Łukasz Leja is a New York–based artist, originally from Poland. Working primarily in oil on canvas, his paintings are shaped by a background in architecture and explore themes of queer love, kink, and sex. Leja often includes himself in the work, taking self-portraits posed with his finished pieces. He is a recipient of the Tom of Finland Emerging Artist Award.

Reclaimed Flesh: Painting Desire with Łukasz Leja

“I want love and sex to exist in my paintings as both confession and celebration.”

Leja’s work explores queer embodiment through a visceral, painterly lens, drawing on memory, desire, and the architecture of intimacy. A trained architect turned artist, Leja brings structural precision into his figurative oil paintings, often repurposing discarded canvases and surfaces found in the urban landscape. His compositions feature contorted bodies and spectral gestures, building dreamlike, eroticised spaces that sit somewhere between memory and fantasy.

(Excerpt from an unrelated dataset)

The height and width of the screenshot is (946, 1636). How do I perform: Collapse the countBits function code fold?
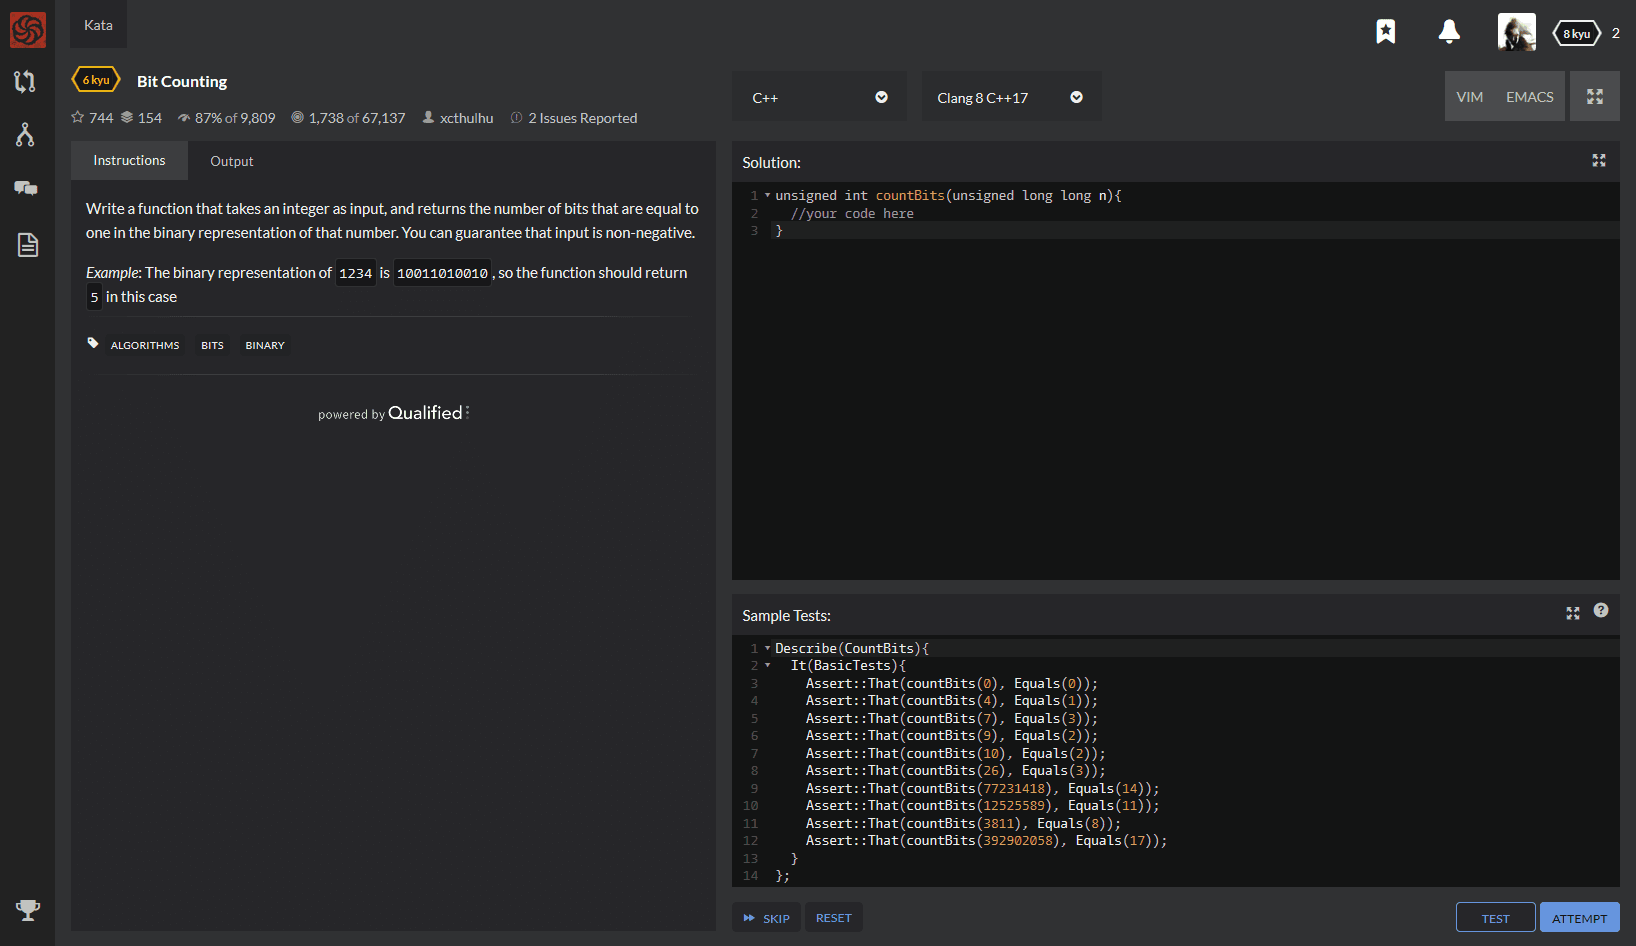[767, 195]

These images do not seek to idealise the queer male body but to expose its rawness—its hunger, its solitude, its unresolved tenderness.

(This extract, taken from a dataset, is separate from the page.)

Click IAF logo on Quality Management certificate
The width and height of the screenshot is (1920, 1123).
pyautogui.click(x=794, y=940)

His visual language fuses European Catholic iconography with contemporary queer imagery, often integrating personal history with shared cultural codes. At times autobiographical, his paintings echo the complexities of being queer in post-communist Poland and the charged promise of queer liberation in the United States. Across media—including photography, collage, and textile—Leja’s work centres themes of domesticity, sensuality, and queer kinship, offering an archive of bodies that are both wounded and defiant. The affective charge of his practice emerges not from spectacle, but from a quiet, insistent intimacy that disrupts the boundaries between viewer and subject.